25 September 2008

BANJIR KRUENG MEUKEK : Dampak Perubahan Penutupan Lahan

Oleh : Cut Rizlani Kholibrina

Berbagai media cetak dan elektronik beberapa saat lalu melaporkan telah terjadi banjir yang menggenangi dan menghancurkan beberapa desa di Meukek Kecamatan Labuhan Haji Aceh Selatan serta memutus perhubungan darat antara Tapaktuan dan Meulaboh. Tentu sangat besar kerugian finansial dan moril akibat bencana tersebut.

Bencana banjir sesungguhnya merupakan dampak dari terganggunya suatu Daerah Aliran Sungai (DAS). Dengan luasan DAS yang tetap, faktor-faktor yang mempengaruhi dinamika air pada DAS tersebut adalah curah hujan (input), penyerapan dan daya simpan tanah (proses), dan aliran sungai ke laut (output). Dinamika ketiga faktor inilah yang akan menentukan keadaan kekeringan, banjir atau normalnya suatu kawasan.

Pendangkalan
Kecuali dalam kondisi tertentu (misalnya badai dan topan), curah hujan relatif tidak berubah dalam jangka panjang sehingga suatu fenomena banjir lebih ditentukan oleh terganggunya daya serap dan simpan tanah serta aliran sungai ke laut atau danau. Perubahan daya serap dan simpan tanah merupakan dampak dari perubahan penutupan lahan dan perubahan tersebut sesungguhnya adalah gejala (sympton) dari berbagai permasalahan penanganan lingkungan hidup selama ini.

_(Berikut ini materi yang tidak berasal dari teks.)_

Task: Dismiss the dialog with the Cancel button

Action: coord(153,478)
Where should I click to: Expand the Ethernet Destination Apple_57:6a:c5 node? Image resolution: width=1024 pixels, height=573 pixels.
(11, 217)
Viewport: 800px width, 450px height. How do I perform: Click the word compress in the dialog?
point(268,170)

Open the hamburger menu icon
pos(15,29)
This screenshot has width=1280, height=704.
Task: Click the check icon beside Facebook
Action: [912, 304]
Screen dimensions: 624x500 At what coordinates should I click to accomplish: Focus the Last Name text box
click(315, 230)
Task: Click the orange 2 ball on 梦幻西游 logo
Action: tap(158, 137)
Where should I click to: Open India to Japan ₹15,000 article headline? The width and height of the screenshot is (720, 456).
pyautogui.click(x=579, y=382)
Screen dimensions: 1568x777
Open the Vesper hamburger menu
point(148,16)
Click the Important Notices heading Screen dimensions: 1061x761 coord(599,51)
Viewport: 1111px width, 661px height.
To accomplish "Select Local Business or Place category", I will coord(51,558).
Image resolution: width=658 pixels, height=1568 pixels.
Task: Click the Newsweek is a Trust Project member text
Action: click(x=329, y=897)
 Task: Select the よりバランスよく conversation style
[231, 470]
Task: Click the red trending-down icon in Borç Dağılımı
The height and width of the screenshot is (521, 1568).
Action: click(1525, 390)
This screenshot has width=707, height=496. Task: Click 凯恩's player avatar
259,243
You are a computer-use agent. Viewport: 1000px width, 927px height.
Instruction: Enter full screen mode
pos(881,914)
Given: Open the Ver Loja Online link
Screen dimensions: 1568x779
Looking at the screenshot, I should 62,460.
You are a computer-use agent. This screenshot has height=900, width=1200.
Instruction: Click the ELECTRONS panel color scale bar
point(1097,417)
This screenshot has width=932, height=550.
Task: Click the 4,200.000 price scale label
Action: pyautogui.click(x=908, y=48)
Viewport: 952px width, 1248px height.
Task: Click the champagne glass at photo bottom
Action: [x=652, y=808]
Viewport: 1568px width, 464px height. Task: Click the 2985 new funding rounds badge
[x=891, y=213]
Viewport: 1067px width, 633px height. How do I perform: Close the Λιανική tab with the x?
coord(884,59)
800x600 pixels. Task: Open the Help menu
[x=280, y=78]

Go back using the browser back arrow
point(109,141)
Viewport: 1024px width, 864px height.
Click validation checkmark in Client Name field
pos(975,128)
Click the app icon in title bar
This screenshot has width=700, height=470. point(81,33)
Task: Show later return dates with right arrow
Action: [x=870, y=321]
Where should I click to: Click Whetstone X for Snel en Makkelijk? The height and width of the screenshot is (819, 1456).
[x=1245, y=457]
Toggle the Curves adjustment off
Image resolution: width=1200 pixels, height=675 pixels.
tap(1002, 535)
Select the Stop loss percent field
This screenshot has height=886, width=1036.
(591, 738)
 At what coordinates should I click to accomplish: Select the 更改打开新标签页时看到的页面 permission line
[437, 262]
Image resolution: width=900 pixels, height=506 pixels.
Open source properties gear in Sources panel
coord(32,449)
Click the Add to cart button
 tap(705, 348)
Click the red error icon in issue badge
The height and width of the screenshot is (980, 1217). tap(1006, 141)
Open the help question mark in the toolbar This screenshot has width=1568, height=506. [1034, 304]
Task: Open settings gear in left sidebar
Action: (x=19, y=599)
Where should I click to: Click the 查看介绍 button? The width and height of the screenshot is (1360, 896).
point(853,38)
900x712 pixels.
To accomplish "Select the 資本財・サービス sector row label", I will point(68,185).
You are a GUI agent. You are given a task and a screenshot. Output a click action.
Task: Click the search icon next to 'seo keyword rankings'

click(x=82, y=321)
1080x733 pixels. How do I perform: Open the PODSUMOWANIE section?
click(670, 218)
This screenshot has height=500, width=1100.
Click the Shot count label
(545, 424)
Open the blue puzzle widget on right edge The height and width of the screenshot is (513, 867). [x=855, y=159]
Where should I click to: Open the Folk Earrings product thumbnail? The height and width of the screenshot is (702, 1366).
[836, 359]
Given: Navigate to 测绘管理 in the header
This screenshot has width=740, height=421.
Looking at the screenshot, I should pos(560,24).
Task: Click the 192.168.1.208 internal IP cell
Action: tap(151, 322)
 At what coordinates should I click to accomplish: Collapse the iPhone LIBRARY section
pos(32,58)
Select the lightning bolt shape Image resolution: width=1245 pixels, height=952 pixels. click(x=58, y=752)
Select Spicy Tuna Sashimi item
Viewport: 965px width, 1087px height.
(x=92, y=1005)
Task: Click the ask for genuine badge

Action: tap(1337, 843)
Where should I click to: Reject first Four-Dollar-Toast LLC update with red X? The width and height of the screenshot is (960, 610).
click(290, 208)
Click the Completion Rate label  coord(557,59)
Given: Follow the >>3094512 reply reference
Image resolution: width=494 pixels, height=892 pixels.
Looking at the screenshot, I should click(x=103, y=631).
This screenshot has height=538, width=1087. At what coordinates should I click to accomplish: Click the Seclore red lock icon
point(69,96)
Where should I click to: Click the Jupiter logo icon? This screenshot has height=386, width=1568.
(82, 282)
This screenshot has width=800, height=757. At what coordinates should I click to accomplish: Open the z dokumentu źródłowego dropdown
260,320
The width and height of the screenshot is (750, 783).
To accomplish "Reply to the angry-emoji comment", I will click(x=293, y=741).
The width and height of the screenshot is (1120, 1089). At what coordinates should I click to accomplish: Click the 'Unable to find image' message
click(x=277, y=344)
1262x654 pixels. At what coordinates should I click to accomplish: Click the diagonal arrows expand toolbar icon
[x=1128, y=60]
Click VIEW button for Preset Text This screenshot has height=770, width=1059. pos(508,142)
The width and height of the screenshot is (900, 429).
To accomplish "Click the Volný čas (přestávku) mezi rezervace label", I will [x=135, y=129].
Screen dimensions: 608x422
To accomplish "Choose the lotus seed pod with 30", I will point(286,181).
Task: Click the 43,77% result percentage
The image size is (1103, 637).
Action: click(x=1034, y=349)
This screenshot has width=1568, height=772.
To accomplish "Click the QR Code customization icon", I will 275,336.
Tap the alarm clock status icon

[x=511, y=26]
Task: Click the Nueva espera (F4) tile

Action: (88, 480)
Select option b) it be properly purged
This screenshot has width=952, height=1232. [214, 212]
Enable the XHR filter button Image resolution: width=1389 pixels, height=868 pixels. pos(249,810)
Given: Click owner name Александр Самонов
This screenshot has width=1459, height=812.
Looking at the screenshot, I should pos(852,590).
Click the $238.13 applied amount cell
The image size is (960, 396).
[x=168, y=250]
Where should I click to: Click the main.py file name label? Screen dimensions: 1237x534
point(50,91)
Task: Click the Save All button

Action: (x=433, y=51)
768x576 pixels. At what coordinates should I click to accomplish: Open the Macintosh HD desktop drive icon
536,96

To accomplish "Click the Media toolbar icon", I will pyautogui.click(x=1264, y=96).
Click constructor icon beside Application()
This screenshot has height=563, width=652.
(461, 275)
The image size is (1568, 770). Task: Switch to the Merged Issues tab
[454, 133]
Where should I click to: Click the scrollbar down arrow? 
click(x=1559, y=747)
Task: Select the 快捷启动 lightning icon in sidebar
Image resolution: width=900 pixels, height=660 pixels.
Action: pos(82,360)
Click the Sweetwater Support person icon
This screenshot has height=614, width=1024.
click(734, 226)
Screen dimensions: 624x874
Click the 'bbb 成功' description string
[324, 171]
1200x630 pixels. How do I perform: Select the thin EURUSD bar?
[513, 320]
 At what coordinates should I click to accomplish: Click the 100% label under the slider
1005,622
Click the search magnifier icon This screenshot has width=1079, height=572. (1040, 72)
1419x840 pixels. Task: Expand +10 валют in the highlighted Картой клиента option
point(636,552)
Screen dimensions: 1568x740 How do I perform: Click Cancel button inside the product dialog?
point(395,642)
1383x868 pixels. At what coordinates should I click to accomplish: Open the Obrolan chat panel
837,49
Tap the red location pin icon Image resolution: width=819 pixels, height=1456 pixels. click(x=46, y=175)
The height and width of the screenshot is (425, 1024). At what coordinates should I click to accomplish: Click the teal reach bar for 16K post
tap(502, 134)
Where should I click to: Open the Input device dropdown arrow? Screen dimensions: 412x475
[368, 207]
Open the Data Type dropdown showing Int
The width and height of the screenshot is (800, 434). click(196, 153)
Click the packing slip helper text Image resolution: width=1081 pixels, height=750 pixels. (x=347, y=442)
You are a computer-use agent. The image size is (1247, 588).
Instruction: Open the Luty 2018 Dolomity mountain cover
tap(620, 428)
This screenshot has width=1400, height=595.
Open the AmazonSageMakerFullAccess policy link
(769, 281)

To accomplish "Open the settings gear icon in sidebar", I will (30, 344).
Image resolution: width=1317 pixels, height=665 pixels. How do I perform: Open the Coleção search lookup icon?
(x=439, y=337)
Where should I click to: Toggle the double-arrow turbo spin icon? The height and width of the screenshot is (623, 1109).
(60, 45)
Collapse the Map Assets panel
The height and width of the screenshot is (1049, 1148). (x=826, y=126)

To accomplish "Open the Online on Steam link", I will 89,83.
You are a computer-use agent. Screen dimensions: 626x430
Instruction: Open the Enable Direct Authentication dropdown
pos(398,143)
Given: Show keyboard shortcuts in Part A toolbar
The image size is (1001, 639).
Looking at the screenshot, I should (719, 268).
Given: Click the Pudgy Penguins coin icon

Tidak dapat dipungkiri telah terjadi perubahan penutupan lahan yang sangat serius pada Sub DAS Krueng Meukek yang berhulu di dua tempat yakni Gunung Meukek (1520 mdpl) dan Gunung Meukek Sawang (1242 mdpl). Dengan panjang 8,5 km, sebagian besar wilayah DAS telah berubah penutupan dari perkebunan pala (Myristica fragrans) dan tanaman perkebunan lainnya yang dulunya banyak ditanam di kiri kanan sungai menjadi semak belukar. Kurangnya upaya-upaya pengembangan jenis ini terutama lemahnya tata niaga dan penanganan hama penyakit mengakibatkan salah satu komoditas primadona Aceh Selatan ini tidak dipelihara lagi atau diganti dengan tanaman lain oleh masyarakat sehingga menjadi belukar.

Penebangan liar pada hulu DAS juga telah mengakibatkan keterbukaan lahan dan penurunan daya ikat tanah oleh tanaman (hutan) sehingga mengakibatkan erosi/longsor yang mengakibatkan besarnya massa air yang masuk ke sungai. Perubahan vegetasi di kiri kanan sungai telah mengakibatkan erosi sempadan sungai hingga 50 m sehingga lebar awal 50-75 m menjadi 75-100 meter. Erosi di hulu dan sempadan sungai ini mengakibatkan pendangkalan sungai di bagian hilir dan pendangkalan pada beberapa tempat mengakibatkan perubahan arah aliran sungai. Perubahan arah dan luapan air sungai inilah yang mengakibatkan banjir bandang di Meukek akhir-akhir ini.

Rencana Kerja
Rencana kerja penanganan dan pencegahan banjir di masa depan harus diarahkan pada pengelolaan DAS yang baik. Rusaknya daya ikat dan simpan air tanah dan kurangnya vegetasi pada DAS tersebut harus diperbaiki. Keberhasilan kegiatan-kegiatan rehabilitasi lahan dengan jenis yang tepat (terutama memiliki akar tunjang dan serabut yang baik) dan pemberian motivasi kepada masyarakat untuk menanam tanaman-tanaman perkebunan dan kehutanan akan sangat menentukan upaya pemulihan DAS.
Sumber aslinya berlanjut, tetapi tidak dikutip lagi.